WHAT IS BEING ASKED → Please switch "News" to "Sports" throughout the lines below and leave everything else unchanged. Omit the pictures from your answer.

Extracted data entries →
━━━━━━━━━━━━━━━━

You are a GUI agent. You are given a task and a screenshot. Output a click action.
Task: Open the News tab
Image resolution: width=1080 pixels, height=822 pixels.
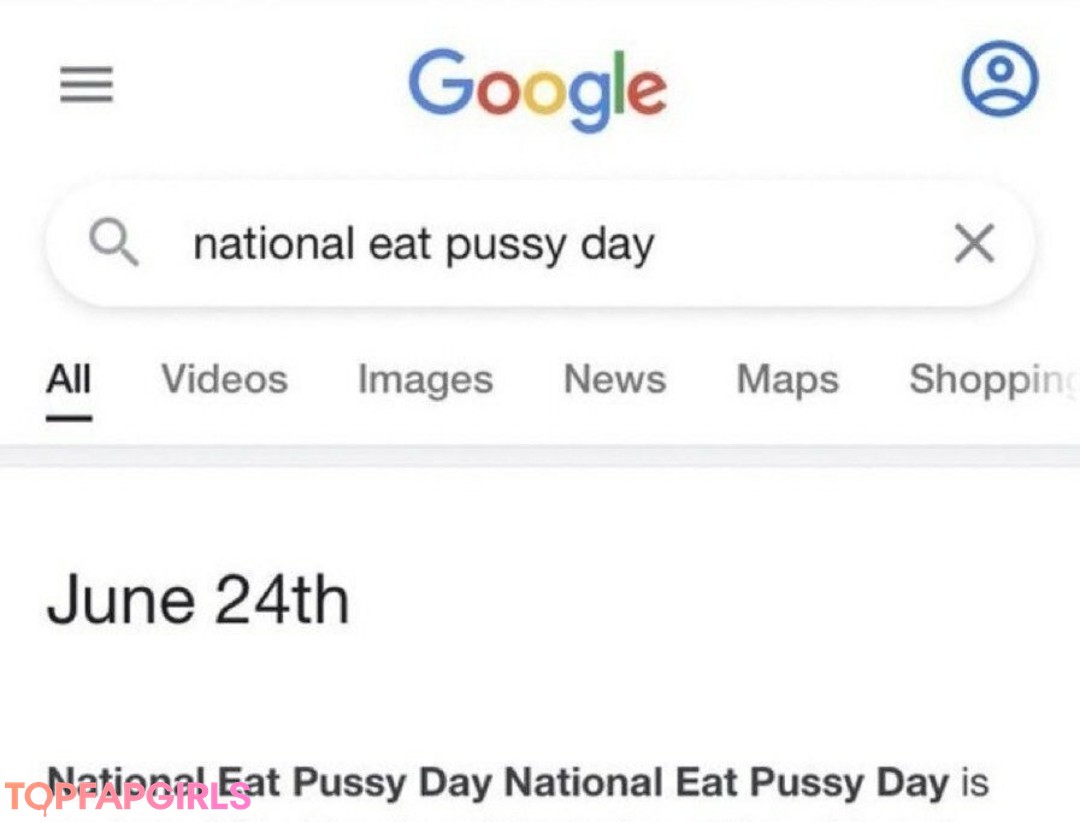(615, 380)
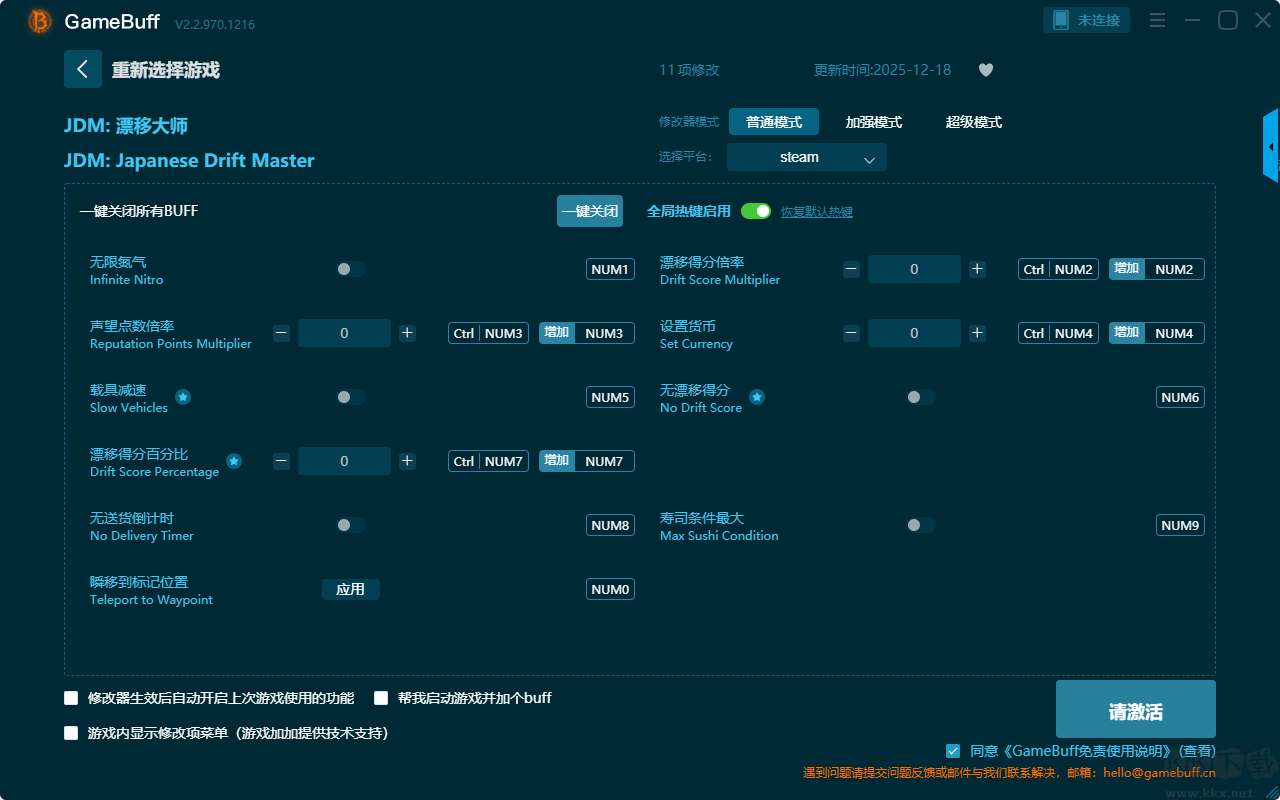Select 超级模式 super mode tab

pyautogui.click(x=973, y=122)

━━━━━━━━━━━━━━━━

REPLY →
You are a GUI agent. You are given a task and a screenshot. Output a click action.
Task: Open the Sports tab
Image resolution: width=1080 pixels, height=822 pixels.
(615, 380)
Select 超级模式 super mode tab

pyautogui.click(x=973, y=122)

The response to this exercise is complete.